▶ [REQUIREMENTS]:
Copy the entries verbatim, from the first line through the line containing "[x=188, y=433]", inclusive.

▶ [ROWS]:
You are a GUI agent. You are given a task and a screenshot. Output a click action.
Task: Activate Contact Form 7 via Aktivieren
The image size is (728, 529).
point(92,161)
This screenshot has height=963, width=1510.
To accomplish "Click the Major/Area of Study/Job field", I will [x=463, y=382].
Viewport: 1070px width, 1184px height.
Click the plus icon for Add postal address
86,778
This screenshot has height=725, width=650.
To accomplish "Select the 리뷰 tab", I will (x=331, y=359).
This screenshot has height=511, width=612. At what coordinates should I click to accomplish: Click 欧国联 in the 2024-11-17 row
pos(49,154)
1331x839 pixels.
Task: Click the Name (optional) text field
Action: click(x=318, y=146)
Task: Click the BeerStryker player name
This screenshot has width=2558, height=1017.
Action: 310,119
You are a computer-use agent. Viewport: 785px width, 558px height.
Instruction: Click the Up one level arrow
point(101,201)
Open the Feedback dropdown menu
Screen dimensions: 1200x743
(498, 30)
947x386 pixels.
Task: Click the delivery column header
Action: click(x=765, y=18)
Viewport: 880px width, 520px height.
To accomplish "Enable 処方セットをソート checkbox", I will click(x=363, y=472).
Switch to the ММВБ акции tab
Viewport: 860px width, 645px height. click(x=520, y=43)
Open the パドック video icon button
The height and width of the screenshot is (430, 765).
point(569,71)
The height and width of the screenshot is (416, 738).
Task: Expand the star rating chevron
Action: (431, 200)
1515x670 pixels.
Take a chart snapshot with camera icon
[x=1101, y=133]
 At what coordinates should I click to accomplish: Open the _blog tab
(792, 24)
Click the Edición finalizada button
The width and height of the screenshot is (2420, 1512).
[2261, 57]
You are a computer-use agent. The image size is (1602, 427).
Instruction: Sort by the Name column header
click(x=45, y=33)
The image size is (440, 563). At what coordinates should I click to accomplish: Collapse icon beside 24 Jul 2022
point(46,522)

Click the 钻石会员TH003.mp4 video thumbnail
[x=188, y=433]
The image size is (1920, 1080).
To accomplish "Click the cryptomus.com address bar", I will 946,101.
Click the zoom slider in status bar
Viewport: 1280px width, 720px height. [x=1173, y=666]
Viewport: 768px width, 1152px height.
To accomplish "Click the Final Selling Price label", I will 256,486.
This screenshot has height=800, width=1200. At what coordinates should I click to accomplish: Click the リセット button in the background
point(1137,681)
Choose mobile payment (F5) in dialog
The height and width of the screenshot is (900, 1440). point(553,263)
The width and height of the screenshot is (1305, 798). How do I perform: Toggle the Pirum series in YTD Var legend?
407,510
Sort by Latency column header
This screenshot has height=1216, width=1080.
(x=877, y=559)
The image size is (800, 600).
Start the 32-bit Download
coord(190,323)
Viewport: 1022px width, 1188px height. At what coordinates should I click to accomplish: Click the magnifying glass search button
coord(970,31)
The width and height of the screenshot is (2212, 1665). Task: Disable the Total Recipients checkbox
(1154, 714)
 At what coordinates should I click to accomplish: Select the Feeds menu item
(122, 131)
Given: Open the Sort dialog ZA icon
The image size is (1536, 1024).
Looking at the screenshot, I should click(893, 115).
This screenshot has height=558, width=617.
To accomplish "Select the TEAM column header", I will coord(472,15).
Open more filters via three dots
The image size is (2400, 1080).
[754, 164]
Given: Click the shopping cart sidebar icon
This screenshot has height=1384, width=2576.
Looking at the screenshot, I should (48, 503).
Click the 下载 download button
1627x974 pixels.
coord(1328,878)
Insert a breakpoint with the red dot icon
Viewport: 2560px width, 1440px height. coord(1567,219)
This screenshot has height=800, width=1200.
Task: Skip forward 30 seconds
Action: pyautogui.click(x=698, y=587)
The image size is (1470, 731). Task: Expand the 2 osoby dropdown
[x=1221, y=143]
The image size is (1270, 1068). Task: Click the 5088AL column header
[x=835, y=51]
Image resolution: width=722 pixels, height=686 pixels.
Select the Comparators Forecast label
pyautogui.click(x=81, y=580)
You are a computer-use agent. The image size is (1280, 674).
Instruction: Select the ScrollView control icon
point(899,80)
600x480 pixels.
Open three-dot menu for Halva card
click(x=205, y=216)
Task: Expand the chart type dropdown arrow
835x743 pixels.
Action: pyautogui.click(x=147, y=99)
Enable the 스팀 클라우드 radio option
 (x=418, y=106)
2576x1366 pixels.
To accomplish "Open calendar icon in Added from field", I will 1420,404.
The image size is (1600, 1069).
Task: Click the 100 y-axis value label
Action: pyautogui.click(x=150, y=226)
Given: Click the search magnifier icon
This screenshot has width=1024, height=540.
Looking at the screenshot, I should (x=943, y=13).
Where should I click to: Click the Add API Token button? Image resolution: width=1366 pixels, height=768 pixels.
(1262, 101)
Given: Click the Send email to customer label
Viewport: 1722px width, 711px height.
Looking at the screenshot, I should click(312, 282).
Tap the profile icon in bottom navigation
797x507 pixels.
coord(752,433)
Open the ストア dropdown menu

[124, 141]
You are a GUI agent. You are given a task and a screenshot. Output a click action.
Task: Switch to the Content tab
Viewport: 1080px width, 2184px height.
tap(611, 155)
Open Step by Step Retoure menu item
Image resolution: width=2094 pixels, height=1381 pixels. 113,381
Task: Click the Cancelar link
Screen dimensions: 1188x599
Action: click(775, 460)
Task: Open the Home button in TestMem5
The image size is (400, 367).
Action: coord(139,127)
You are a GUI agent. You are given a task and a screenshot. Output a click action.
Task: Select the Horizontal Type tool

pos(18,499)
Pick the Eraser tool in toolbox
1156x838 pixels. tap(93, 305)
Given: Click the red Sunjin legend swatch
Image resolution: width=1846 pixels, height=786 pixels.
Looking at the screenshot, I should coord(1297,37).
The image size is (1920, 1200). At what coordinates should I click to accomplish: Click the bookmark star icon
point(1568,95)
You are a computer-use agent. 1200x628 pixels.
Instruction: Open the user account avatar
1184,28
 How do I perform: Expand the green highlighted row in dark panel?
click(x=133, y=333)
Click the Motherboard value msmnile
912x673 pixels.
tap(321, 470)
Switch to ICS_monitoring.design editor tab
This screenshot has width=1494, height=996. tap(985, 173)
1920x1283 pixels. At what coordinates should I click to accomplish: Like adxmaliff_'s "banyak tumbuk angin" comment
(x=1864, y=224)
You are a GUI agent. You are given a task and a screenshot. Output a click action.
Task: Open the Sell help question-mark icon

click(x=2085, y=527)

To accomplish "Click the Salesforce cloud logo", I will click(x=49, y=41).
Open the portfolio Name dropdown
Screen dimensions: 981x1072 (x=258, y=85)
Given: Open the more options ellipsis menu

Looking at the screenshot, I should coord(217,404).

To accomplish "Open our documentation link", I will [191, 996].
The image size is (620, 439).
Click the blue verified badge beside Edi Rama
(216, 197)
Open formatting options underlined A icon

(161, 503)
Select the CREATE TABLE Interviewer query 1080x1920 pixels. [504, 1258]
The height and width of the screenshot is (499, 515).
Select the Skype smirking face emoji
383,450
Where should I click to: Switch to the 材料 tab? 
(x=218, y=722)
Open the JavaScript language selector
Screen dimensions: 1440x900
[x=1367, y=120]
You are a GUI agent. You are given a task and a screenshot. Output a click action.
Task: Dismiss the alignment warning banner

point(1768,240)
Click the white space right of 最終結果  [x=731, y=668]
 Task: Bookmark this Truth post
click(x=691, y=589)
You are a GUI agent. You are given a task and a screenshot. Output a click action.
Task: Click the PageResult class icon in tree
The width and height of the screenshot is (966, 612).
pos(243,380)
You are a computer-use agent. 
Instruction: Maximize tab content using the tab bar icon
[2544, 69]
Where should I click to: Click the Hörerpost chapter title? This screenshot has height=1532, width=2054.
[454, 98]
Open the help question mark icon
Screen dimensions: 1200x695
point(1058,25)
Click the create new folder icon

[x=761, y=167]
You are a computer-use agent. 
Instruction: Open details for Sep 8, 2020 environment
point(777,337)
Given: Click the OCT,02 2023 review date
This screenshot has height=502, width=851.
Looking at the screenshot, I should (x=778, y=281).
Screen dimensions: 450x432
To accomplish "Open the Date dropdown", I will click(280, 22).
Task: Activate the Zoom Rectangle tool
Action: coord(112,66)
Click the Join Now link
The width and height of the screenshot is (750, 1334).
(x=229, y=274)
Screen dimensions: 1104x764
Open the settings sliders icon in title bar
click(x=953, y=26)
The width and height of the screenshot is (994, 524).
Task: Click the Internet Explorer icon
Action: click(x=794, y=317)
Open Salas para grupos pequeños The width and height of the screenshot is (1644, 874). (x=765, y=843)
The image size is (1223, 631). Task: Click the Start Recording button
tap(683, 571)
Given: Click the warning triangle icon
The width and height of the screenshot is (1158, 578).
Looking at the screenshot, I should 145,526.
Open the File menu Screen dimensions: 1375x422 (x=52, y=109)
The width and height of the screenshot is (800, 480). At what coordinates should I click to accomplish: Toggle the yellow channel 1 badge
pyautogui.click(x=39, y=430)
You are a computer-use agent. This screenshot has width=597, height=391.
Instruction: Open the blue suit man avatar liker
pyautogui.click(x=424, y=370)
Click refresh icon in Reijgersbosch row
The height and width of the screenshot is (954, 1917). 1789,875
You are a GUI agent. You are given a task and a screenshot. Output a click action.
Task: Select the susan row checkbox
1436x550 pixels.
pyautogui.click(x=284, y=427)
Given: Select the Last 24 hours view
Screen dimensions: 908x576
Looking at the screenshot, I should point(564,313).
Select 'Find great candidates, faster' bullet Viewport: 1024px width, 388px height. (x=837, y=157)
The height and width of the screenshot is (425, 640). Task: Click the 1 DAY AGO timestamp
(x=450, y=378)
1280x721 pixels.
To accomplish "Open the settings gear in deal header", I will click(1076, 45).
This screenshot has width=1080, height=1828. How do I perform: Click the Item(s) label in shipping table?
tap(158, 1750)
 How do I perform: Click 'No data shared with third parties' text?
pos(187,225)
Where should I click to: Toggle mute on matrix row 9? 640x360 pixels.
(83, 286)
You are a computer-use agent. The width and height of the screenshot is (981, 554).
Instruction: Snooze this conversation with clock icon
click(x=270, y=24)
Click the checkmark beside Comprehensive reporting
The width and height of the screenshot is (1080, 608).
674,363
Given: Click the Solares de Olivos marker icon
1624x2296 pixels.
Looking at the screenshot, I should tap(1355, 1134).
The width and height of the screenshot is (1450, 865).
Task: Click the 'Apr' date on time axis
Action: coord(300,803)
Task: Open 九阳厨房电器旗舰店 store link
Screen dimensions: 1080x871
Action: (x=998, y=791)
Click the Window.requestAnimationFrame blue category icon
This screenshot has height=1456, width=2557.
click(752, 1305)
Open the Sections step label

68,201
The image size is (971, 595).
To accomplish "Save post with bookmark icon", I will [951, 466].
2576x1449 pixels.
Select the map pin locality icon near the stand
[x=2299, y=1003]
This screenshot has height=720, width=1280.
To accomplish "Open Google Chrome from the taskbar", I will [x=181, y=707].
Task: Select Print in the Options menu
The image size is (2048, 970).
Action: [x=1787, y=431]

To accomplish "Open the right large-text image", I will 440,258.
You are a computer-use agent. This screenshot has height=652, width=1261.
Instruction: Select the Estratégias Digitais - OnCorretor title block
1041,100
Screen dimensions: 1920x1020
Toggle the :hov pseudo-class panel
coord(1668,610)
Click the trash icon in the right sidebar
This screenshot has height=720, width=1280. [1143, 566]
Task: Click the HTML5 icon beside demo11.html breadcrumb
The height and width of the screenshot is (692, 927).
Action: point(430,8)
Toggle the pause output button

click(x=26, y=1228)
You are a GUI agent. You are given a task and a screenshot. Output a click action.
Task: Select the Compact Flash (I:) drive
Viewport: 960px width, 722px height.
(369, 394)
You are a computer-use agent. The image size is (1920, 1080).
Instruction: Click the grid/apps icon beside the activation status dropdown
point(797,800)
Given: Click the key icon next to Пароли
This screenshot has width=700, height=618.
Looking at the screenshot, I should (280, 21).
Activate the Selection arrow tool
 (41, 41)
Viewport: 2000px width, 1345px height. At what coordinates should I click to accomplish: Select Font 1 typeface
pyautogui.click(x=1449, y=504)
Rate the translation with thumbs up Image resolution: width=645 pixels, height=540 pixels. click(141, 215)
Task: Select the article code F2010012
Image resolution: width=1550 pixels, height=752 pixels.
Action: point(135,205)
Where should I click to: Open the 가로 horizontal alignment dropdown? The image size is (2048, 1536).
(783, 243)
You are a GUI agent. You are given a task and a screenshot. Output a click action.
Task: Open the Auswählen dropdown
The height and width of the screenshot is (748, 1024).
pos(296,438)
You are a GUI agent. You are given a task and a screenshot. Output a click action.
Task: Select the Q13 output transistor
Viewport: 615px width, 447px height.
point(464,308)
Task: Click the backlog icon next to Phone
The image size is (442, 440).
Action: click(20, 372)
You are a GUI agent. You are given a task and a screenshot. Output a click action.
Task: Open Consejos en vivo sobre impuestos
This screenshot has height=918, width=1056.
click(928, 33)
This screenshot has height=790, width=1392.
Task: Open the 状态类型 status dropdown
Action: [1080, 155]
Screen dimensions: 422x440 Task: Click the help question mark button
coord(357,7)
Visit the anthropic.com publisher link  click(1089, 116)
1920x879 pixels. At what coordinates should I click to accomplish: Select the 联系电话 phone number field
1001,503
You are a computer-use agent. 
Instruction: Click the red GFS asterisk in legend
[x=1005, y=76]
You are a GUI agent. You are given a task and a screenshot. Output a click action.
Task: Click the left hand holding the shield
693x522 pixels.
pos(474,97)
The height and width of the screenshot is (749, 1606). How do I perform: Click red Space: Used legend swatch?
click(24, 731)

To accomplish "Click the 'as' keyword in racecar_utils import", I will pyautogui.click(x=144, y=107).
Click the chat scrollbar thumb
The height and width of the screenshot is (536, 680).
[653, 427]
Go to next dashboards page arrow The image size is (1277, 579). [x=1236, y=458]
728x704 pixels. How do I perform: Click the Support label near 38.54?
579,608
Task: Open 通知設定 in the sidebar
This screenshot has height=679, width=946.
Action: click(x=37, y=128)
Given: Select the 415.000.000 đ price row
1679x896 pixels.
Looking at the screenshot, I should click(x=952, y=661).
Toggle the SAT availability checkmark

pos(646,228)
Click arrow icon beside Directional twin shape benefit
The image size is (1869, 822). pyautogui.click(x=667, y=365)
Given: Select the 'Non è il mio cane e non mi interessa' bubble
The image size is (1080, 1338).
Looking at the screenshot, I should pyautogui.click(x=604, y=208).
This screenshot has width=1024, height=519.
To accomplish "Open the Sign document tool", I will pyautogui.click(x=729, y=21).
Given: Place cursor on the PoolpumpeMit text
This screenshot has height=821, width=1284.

▶ [EXERCISE SOLUTION]:
You are a GUI agent. You are given a task and a screenshot. Output a click action.
Task: Activate Contact Form 7 via Aktivieren
The image size is (728, 529).
point(92,161)
This screenshot has height=963, width=1510.
To accomplish "Click the Major/Area of Study/Job field", I will [x=463, y=382].
Viewport: 1070px width, 1184px height.
Click the plus icon for Add postal address
86,778
This screenshot has height=725, width=650.
To accomplish "Select the 리뷰 tab", I will (x=331, y=359).
This screenshot has height=511, width=612. At what coordinates should I click to accomplish: Click 欧国联 in the 2024-11-17 row
pos(49,154)
1331x839 pixels.
Task: Click the Name (optional) text field
Action: click(x=318, y=146)
Task: Click the BeerStryker player name
This screenshot has width=2558, height=1017.
Action: 310,119
You are a computer-use agent. Viewport: 785px width, 558px height.
Instruction: Click the Up one level arrow
point(101,201)
Open the Feedback dropdown menu
Screen dimensions: 1200x743
(498, 30)
947x386 pixels.
Task: Click the delivery column header
Action: click(x=765, y=18)
Viewport: 880px width, 520px height.
To accomplish "Enable 処方セットをソート checkbox", I will click(x=363, y=472).
Switch to the ММВБ акции tab
Viewport: 860px width, 645px height. click(x=520, y=43)
Open the パドック video icon button
The height and width of the screenshot is (430, 765).
point(569,71)
The height and width of the screenshot is (416, 738).
Task: Expand the star rating chevron
Action: (431, 200)
1515x670 pixels.
Take a chart snapshot with camera icon
[x=1101, y=133]
 At what coordinates should I click to accomplish: Open the _blog tab
(792, 24)
Click the Edición finalizada button
The width and height of the screenshot is (2420, 1512).
[2261, 57]
You are a computer-use agent. The image size is (1602, 427).
Instruction: Sort by the Name column header
click(x=45, y=33)
The image size is (440, 563). At what coordinates should I click to accomplish: Collapse icon beside 24 Jul 2022
point(46,522)

Click the 钻石会员TH003.mp4 video thumbnail
[x=188, y=433]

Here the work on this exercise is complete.